Tropical Fish Forum

Tropical Fish Keeping Help and Advice => New Fishkeepers => Topic started by: Tizme on August 08, 2024, 09:07:35 PM

Title: Confused about adding fish
Post by: Tizme on August 08, 2024, 09:07:35 PM
Sorry for all the questions.
I am just waiting for the stone to come and I can start setting the tank up. Then I will start the fishless cycle and confirm my fish selection.

I asked a LFS if they could get all my fish in for me. So I am getting them all from the same place. He said I can't add them all at once. And they would need to be added slowly over weeks. He can't hold fish there for me so I will need to quarantine each batch. But he can sell me another tank for the quarantine tank.

I've nowhere for another tank. Would it be best to give up now before I spend £60 on plants and risk hurting all the fishes.

I just want to give them a good happy home. If I get them.
Title: Re: Confused about adding fish
Post by: Sue on August 08, 2024, 09:24:23 PM
The man at the shop has no idea about fishless cycling and is advising how to stock when doing a fish-in cycle. Lots of shop workers are like this, though most will also try to sell you a bottle of bacteria.

With fish-in cycling, the fish have to be added a few at a time, doing a water change whenever ammonia and/or nitrite read above zero. Once they remain at zero the next batch of fish can be added. But the man at the shop probably doesn't believe in testing and water changes either, just add a few fish, wait a few days and add a few more, and if they die come back and buy more.

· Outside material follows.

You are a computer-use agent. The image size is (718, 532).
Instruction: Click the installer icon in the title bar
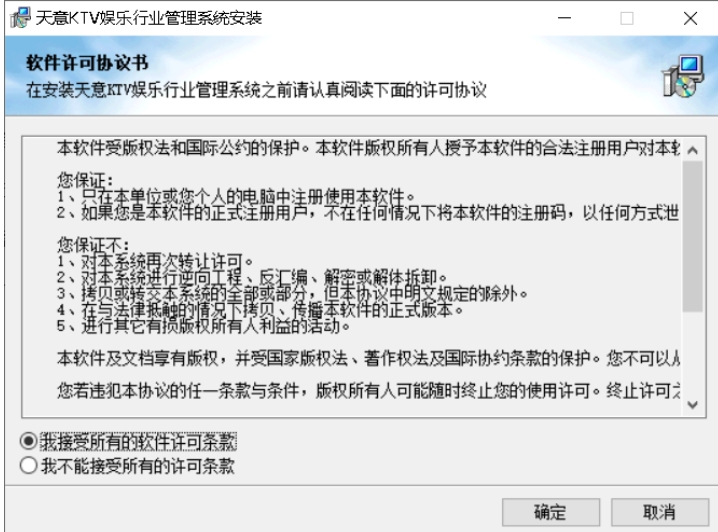(20, 18)
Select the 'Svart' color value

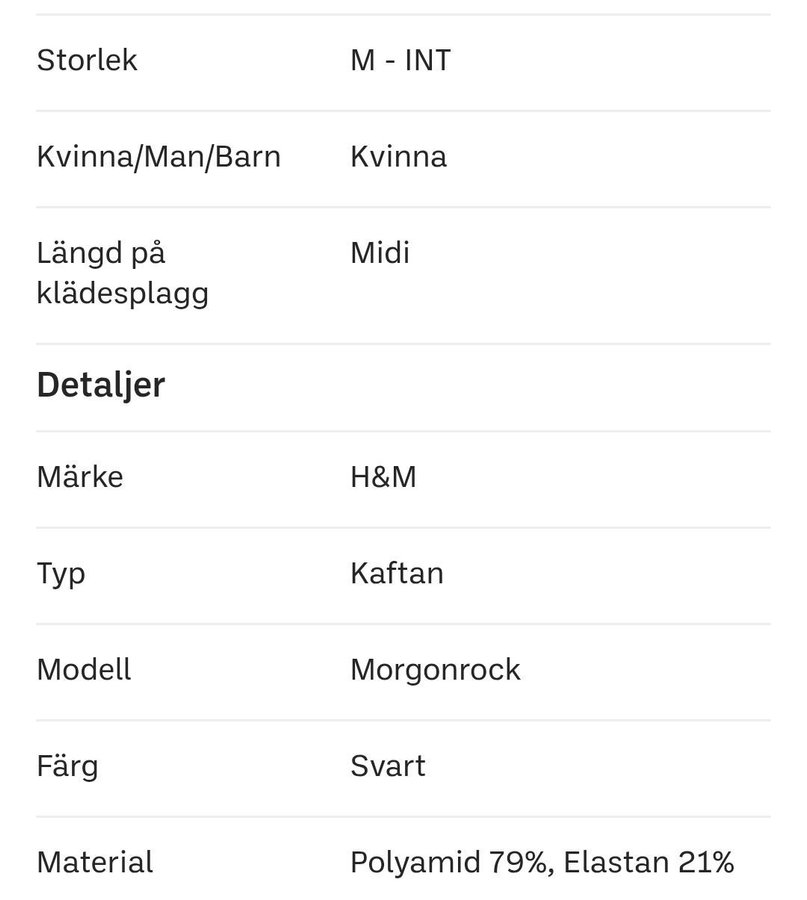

Has he said he refuses to sell you all the fish at once or just advised against it? If yes, can you find another shop? Or perhaps get a group of friends to go shopping with you and each buy one species of fish (which you'll pay them for outside the shop!)
Title: Re: Confused about adding fish
Post by: Tizme on August 08, 2024, 09:48:15 PM
I will find somewhere else if you think adding them all at once is OK. There would be a lot. The tank will be well planted.
15 cardinal tetras
15 celestial pearl danio
7 pygmy cory
3 honey gourami
I was also wanting a few fish with long fins but I can only find male threadfin rainbow and I don't think it's fair having only male
He said about ammonia spikes, and killing fish. So am really worried now.
Title: Re: Confused about adding fish
Post by: Sue on August 08, 2024, 10:02:24 PM
Fishless cycling means adding ammonia to a tank to grow more bacteria than a tankful of fish needs. If done properly there should be no ammonia spike (or nitrite spike, he forgot to mention that). That's the whole reason for doing a fishless cycle, so that all the bacteria are there in the tank before fish are added.

With fish-in cycling, fish are added to a tank with virtually no bacteria and the waste from the fish feeds the few bacteria in the tap water (bacteria which have managed to escape being killed by the chlorine or chloramine that the water company adds to kill bacteria) till enough have grown to deal with the ammonia/nitrite. With fish-in cycling, there is an ammonia spike, followed by a nitrite spike, which is why the fish keeper has to do a lot of water changes to remove the ammonia/nitrite to stop the fish coming to harm. it can take weeks of daily water changes to do a fish-in cycle without harming the fish.

The man at the shop has no idea about fishless cycling using ammonia to grow all the bacteria; he knows only about fish-in cycling. But you won't convince him otherwise, unfortunately.
Title: Re: Confused about adding fish
Post by: Tizme on August 08, 2024, 10:09:49 PM
Ty so much. I feel a lot better.
I was ready to quit.
Not now ty
Title: Re: Confused about adding fish
Post by: Sue on August 09, 2024, 08:48:58 AM
Years ago, fish-in cycling was what everyone did. No-one really knew about the nitrogen cycle and bacteria 'eating' ammonia and nitrite. They just knew that if you added too many fish at once, or added a few at a time but too quickly between the batches the fish got sick though no-one knew why. So everyone learned to take it slowly, and even so fish still got sick but some made it OK. They did know that if they added salt to a tank the fish didn't die as often - we now know that the chloride part of salt stops nitrite attaching to the blood during the second stage of fish-in cycling. Some old time fish keepers still say salt should be used routinely.
The nitrogen cycle has been known for 30 years, and fishless cycling was developed from that knowledge, but there are still a lot of people who are stuck in the old ways.


If the man at the fish shop also says not to do water changes, that too is old school so ignore him. We now do weekly water changes not once every few months  :)
Title: Re: Confused about adding fish
Post by: Hampalong on October 16, 2024, 01:07:10 PM
The nitrogen cycle has been known for 30 years, and fishless cycling was developed from that knowledge, but there are still a lot of people who are stuck in the old ways.

Actually the nitrogen cycle was well known to science in the late 1960s, when Waterlife Research Industries produced the first viable bottled bacteria, with instructions for fishless cycling.

You can add all your fish at once after a fishless cycle, or a few at a time. It's up to you.